Gravitational waves induced by the local-type non-Gaussian curvature perturbations

TL;DR

This paper analyzes how local-type non-Gaussian curvature perturbations affect scalar-induced gravitational waves (SIGWs), revealing that non-Gaussianity can suppress SIGW signals and impact their detectability by LISA, thus influencing primordial black hole dark matter scenarios.

Contribution

It provides a comprehensive analysis of third-order non-Gaussian effects on SIGWs, showing their impact on the amplitude and spectral slope, which was not fully explored before.

Findings

SIGWs exhibit a log-dependent infrared slope due to non-Gaussianity.

Amplitude of SIGWs can be suppressed by several orders of magnitude.

Null detection by LISA does not exclude PBHs as dark matter candidates.

Abstract

The current observational constraints still leave a substantial mass window $\sim [10^{-16},10^{-14}] \cup [10^{-13},10^{-12}] M_\odot$ for primordial black holes (PBHs) representing all of dark matter (DM) in our Universe.
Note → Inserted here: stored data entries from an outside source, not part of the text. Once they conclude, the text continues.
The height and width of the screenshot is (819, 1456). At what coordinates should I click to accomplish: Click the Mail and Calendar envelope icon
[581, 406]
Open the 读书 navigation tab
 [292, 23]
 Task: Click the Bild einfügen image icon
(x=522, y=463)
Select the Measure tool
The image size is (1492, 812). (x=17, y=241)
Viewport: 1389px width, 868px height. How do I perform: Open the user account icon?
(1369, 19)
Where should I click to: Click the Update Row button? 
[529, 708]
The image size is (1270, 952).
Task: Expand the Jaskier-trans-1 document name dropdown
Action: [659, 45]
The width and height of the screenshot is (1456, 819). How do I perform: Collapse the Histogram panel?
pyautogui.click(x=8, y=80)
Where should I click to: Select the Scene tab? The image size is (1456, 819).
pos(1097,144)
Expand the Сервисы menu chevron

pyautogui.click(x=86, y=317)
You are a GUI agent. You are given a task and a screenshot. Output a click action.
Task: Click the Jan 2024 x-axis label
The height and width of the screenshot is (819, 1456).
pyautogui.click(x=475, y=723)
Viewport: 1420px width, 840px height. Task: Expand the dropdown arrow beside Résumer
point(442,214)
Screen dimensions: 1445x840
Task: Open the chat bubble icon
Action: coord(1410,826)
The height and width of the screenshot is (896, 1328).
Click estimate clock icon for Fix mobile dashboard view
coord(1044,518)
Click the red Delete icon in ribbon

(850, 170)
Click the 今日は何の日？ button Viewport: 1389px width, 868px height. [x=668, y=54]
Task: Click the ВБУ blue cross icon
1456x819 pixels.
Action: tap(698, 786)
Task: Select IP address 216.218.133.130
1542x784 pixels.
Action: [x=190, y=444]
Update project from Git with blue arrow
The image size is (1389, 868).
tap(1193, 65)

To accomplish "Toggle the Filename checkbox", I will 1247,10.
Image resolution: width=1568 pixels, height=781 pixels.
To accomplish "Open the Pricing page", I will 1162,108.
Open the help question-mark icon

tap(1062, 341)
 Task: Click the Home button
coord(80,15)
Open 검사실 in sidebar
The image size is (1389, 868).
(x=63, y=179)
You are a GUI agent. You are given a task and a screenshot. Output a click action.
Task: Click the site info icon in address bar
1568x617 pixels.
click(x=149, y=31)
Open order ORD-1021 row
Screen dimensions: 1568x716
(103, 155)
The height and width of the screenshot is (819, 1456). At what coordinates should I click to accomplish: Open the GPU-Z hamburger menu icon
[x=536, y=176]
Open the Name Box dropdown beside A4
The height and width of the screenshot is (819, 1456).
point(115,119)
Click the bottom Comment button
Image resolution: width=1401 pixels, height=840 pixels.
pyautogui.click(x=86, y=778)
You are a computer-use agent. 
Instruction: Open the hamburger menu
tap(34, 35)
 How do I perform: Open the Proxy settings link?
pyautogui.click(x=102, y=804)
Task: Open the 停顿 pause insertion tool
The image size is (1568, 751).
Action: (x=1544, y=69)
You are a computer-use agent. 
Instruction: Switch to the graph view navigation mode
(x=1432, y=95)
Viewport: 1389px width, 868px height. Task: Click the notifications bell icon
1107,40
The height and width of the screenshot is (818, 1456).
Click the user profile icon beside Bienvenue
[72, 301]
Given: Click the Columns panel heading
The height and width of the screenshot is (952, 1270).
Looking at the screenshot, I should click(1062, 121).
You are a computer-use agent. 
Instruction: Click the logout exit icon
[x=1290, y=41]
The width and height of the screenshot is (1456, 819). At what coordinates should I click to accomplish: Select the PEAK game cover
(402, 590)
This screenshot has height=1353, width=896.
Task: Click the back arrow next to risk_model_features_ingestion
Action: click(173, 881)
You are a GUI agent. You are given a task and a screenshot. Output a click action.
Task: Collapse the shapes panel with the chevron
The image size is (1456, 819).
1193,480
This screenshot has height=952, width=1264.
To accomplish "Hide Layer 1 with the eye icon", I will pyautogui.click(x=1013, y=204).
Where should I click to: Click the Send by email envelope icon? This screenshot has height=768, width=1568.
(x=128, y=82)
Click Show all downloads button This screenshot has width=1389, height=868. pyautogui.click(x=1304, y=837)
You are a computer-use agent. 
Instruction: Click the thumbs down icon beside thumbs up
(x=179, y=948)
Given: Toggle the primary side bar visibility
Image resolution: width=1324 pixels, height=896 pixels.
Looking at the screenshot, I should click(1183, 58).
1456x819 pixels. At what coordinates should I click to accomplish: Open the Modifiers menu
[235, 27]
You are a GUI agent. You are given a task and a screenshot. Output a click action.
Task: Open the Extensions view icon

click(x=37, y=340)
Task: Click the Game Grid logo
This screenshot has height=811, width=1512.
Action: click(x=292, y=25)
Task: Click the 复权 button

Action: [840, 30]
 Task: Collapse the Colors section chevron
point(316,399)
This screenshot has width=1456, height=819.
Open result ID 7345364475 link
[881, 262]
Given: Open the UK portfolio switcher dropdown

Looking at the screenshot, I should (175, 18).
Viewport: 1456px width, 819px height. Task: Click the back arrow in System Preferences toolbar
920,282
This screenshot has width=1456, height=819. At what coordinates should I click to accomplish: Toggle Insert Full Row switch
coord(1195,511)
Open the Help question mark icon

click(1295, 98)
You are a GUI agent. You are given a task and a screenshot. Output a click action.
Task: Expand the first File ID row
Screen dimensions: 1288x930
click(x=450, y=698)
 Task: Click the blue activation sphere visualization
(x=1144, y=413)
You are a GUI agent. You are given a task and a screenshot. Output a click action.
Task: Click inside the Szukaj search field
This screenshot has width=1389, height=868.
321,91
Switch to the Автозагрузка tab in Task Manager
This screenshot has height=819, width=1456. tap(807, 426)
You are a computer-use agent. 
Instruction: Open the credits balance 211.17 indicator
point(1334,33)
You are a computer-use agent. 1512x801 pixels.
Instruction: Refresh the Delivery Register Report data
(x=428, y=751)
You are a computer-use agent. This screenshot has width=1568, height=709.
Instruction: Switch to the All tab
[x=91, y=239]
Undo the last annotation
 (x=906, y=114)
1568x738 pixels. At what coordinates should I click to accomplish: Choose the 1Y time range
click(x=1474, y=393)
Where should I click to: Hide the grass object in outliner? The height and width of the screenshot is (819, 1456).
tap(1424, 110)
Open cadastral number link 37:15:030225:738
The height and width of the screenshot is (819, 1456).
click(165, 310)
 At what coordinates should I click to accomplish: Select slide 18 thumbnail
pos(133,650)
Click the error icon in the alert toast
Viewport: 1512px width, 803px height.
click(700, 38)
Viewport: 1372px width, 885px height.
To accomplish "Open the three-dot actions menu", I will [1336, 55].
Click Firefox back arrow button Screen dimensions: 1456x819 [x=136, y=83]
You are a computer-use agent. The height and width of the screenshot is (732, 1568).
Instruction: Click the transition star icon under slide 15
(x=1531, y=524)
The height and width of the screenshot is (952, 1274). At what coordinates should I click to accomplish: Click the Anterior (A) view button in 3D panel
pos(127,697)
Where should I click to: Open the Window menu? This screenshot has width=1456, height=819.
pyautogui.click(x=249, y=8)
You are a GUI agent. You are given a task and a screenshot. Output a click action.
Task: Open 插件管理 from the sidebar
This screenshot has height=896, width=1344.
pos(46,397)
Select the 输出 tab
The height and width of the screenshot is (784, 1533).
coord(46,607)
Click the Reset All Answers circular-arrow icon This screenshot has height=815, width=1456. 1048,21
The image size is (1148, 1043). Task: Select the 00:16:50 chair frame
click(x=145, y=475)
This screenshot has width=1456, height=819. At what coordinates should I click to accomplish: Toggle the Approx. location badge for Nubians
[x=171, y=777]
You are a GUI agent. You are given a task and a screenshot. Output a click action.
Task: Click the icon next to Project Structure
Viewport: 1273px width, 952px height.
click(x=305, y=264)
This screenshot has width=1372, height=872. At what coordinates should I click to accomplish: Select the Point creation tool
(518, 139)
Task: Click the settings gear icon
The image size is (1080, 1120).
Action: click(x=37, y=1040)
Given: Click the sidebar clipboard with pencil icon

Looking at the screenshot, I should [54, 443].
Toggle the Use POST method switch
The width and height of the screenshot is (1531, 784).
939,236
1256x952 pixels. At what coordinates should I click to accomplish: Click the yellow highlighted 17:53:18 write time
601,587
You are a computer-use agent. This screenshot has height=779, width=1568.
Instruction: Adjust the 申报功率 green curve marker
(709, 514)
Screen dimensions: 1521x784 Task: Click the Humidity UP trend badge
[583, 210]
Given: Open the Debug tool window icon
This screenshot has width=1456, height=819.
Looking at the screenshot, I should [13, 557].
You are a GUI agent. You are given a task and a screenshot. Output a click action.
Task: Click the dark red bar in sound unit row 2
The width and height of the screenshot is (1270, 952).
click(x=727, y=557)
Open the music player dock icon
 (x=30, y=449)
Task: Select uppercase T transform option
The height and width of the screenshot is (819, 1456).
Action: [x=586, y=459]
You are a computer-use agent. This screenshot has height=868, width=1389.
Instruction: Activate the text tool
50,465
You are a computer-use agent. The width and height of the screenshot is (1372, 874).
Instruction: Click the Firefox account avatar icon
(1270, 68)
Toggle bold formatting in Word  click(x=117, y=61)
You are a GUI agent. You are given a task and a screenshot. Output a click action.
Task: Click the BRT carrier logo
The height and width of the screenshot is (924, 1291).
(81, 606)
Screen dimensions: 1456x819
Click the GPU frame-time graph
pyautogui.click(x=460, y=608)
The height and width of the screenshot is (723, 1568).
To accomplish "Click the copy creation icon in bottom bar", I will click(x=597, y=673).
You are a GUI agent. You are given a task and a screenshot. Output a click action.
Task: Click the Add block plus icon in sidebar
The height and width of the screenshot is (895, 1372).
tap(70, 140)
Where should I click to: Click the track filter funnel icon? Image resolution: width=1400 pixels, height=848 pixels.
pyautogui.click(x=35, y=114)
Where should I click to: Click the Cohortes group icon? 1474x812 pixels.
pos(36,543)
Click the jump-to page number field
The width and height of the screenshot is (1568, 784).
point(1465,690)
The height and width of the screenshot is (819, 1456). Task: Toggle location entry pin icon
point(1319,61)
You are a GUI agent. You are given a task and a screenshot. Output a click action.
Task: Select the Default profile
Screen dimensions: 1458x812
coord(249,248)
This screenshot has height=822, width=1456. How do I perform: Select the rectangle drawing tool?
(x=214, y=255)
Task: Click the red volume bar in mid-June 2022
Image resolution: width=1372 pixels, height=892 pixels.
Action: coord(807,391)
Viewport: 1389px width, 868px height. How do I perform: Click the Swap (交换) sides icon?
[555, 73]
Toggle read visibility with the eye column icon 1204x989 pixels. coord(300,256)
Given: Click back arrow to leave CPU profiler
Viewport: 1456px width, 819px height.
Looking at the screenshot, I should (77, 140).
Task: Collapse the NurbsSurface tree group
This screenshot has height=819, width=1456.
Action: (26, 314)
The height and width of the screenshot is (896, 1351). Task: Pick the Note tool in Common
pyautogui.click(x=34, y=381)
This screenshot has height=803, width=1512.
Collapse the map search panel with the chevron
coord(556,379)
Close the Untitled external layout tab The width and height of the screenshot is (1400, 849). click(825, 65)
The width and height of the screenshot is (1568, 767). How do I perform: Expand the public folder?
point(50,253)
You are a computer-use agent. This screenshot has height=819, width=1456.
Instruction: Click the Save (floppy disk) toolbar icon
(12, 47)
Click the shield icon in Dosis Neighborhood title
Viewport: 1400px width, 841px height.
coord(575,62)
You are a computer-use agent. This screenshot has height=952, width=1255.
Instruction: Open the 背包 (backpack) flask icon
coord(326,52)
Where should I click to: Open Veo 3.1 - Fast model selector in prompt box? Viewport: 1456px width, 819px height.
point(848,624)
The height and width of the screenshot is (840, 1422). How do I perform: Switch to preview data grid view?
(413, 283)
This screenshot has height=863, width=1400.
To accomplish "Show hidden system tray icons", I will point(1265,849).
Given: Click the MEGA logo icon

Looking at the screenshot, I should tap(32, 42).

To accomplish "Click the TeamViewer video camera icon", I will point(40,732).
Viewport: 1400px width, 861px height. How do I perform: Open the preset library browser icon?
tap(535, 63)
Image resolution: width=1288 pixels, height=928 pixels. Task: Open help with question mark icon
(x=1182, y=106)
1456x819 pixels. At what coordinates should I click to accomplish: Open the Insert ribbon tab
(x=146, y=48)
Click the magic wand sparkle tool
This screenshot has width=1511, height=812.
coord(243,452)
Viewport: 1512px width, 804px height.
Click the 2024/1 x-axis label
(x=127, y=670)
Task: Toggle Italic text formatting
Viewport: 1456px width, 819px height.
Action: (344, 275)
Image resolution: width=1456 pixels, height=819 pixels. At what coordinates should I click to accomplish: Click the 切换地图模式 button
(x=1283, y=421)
The gravitational waves (GWs) induced by the curvature perturbations are inevitably generated during the formation of these PBHs, and fall in the frequency band of LISA. Such scalar induced gravitational waves (SIGWs) are supposed to be definitely detected by LISA even when the second-order local-type non-Gaussianity characterized by the parameter $F_{\rm NL}$ is taken into account. In this letter, we give a comprehensive analysis of the GWs induced by the local-type non-Gaussian curvature perturbations up to the third-order denoted by the non-linear parameter $G_{\rm NL}$, and find that a log-dependent slope of SIGWs in the infrared region is generically predicted and the amplitude of SIGWs can be further suppressed by several orders of magnitude. Therefore, the null-detection of SIGWs by LISA cannot rule out the possibility of PBHs making up all of DM.